リングを起動しようとすると、ガドルがすかさず例の個性的な袋を取り出した。
そこまでする必要があるのだろうかと、彼の過保護っぷりに呆れつつ割り箸を出す。現れた途端に割り箸が消え、振り返ればガドルが袋から取り出すところだった。
「わ?」
一瞬驚いたけれど、私がリングから取り出した割り箸を目にも留まらぬ素早さでキャッチし、袋から出したように偽装したみたいだ。
そんな彼の手元を、ポッコリーギルド長が目をぎらぎら光らせて見つめる。
「そ、そちらを売っていただくことは?」
「断る」
にべもないガドル。
けれど彼がリングを隠すよう、口を酸っぱくして言っていた理由がよく分かったよ。今後は気を付けよう。
『割り箸を割って、軽く混ぜてくれ』
「分かった」
頷いたガドルが、割り箸を真っ二つに割った。そして三つになった短い棒。
「わー……」
違うのだ、ガドル。割れ目に沿って、縦に裂くのだ。初見の人には分かり辛かったか。
粉類を混ぜ合わせるのは、固まっている粉を崩したり、混ぜた材料が偏らないようにするためだ。砂糖や重曹が一ヶ所に固まっていたら、膨らみや味にむらが出てしまうからな。
他に空気を混ぜ込むという理由も聞いたが、よく分からぬ。ふわふわになあれ。
ガドルが短くなった割り箸で粉類を混ぜ始めた。ボウルから、もくもくと白い煙がたなびく。
「わー? ……わーっ!?」
ストップ、ストップ!
私の叫びを聞いて、ガドルの手が止まる。
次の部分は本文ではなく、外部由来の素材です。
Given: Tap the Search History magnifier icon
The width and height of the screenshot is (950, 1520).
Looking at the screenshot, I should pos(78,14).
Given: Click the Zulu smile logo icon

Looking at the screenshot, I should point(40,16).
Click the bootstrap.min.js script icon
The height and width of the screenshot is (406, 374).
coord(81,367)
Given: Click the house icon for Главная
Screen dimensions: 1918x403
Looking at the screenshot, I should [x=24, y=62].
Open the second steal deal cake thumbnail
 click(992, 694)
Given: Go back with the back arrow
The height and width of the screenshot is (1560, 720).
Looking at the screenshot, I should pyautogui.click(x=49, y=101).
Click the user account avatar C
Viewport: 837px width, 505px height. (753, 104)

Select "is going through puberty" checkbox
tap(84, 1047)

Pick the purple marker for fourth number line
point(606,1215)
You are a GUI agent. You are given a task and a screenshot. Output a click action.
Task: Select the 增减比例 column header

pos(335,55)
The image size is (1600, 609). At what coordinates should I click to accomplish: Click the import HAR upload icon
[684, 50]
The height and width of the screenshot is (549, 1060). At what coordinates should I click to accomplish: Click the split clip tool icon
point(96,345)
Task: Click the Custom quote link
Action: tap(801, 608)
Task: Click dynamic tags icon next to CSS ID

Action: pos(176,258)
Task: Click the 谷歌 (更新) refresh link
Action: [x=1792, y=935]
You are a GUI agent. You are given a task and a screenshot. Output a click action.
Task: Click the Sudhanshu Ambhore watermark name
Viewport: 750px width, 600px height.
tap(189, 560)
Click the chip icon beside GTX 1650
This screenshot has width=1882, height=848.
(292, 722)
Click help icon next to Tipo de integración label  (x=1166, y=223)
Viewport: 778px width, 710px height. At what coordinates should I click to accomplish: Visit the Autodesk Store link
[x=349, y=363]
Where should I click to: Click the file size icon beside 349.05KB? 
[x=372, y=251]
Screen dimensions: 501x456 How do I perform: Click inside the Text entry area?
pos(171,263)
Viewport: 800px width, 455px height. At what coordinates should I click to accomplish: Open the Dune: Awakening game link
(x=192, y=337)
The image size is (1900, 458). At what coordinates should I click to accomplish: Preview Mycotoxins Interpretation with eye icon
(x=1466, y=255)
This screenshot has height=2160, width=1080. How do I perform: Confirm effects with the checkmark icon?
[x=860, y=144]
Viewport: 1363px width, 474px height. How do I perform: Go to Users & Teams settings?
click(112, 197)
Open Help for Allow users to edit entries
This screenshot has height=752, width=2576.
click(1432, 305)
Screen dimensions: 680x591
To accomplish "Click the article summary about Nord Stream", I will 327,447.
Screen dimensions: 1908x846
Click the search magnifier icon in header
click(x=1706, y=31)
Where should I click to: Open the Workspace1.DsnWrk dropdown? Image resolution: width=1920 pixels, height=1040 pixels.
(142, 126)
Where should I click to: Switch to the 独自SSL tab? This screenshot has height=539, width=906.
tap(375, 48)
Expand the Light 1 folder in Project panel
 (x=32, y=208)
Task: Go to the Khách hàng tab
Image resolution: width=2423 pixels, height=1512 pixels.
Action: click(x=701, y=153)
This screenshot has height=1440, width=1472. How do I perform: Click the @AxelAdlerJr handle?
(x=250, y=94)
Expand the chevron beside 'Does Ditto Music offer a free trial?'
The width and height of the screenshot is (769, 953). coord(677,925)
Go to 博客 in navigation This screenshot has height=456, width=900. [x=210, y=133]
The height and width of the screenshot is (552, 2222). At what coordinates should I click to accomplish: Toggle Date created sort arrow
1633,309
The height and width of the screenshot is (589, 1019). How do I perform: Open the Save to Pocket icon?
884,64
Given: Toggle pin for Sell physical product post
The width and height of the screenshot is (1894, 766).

きょとんとした目で見てきても駄目だぞ?
軽くって言ったよな? なんで粉が舞いまくってるんだ!?
「わー……」
呆然とする私。
「すまん」
ガドルが申し訳なさそうに、耳をへにょりと下げた。
どうやら彼に料理の才能はないらしい。というより、力とスピードが有り余っていて、繊細な作業は難しいのかもしれないな。
いや? 待てよ?
お店ではオーソドックスなパンケーキを出すつもりだったけれど、ガドルのこの力を利用すれば、スフレパンケーキを作れるのではなかろうか。